This is true in all car makes. 

We're just used to the dubbers/past dubbers bringing out the skittles and tasting the rainbow :laugh:


----------



## Neb (Jan 25, 2005)

dogger said:


> I would say there are a lot of black wheels and a couple of gray. I'm just grateful not to see a bunch of RS's after years on the Corrado forums.


Did someone say RS's?

How about Super RS's?


----------



## dogger (Jul 29, 2005)

You just ruined my day! I thought I was escaping RS's by coming here! :facepalm: :laugh:


----------



## vdub mk4 luv (Dec 30, 2010)

chaldowhiteboy said:


> This is true my friend. Sadly 90% of us are boring colorless people. Lol I don't know, although I do like to dress with color. My car is just a different story.. too much flash for me I think.


I agree!

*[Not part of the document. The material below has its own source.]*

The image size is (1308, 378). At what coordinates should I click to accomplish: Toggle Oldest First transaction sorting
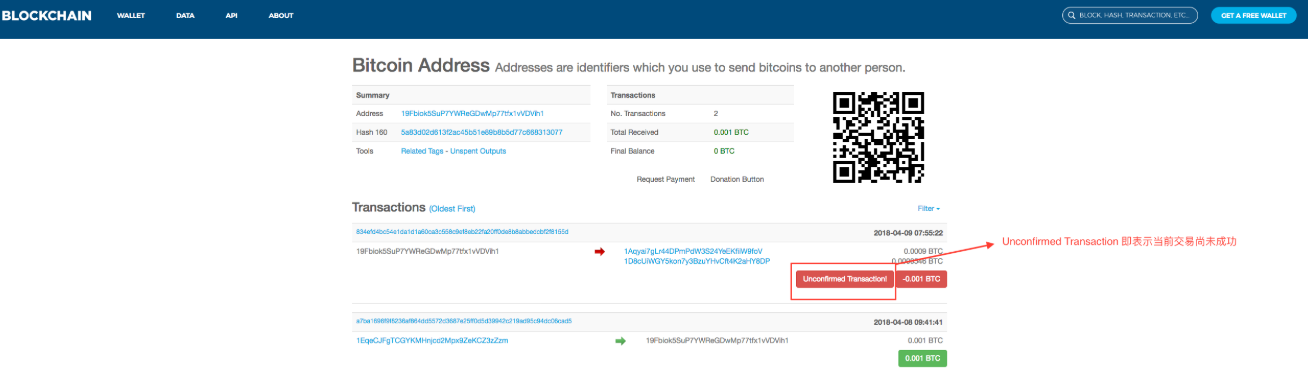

I just like driving a stealthy looking TT and making up for it with my clothes lol. Even though 90% of us are on the boring side, the guy with the pink wheels makes up for it alone


----------



## vdub mk4 luv (Dec 30, 2010)

warranty225cpe said:


> Henry Ford used to only make black cars. He used to say, "I'll make you one in any color you want. As long as it's black." I can see why. Call it "murdered out" if you want. But IMO nothing looks cleaner.
> 
> Yep good ol' henry did say that. The fun fact of the day is that the black paint Ford used for their assembly line dried quicker than any other color so it was the only one sufficient for assembly line production :thumbup:


----------



## taverncustoms (Feb 18, 2011)

8 coats in 7 to go stay tunned


----------



## ilde10 (Jun 16, 2006)

warranty225cpe said:


>


thats the money shot right there!:thumbup:


----------



## taverncustoms (Feb 18, 2011)

here is a tease: OEM amulet red lips TSW truxton's 19" wraped in syron race 1


----------



## dguzzardo22 (Apr 11, 2009)

i want to see silver tt with bright gold wheels and silver tt with purple wheels ..


----------



## PLAYED TT (Oct 17, 2010)

dogger said:


> You just ruined my day! I thought I was escaping RS's by coming here! :facepalm: :laugh:


.....................:facepalm:


----------



## taverncustoms (Feb 18, 2011)

*daylight*

got up this morning and took a photo here it is in normal light..


----------



## M-Power M3 (Oct 15, 2007)

dguzzardo22 said:


> i want to see silver tt with bright gold wheels and silver tt with purple wheels ..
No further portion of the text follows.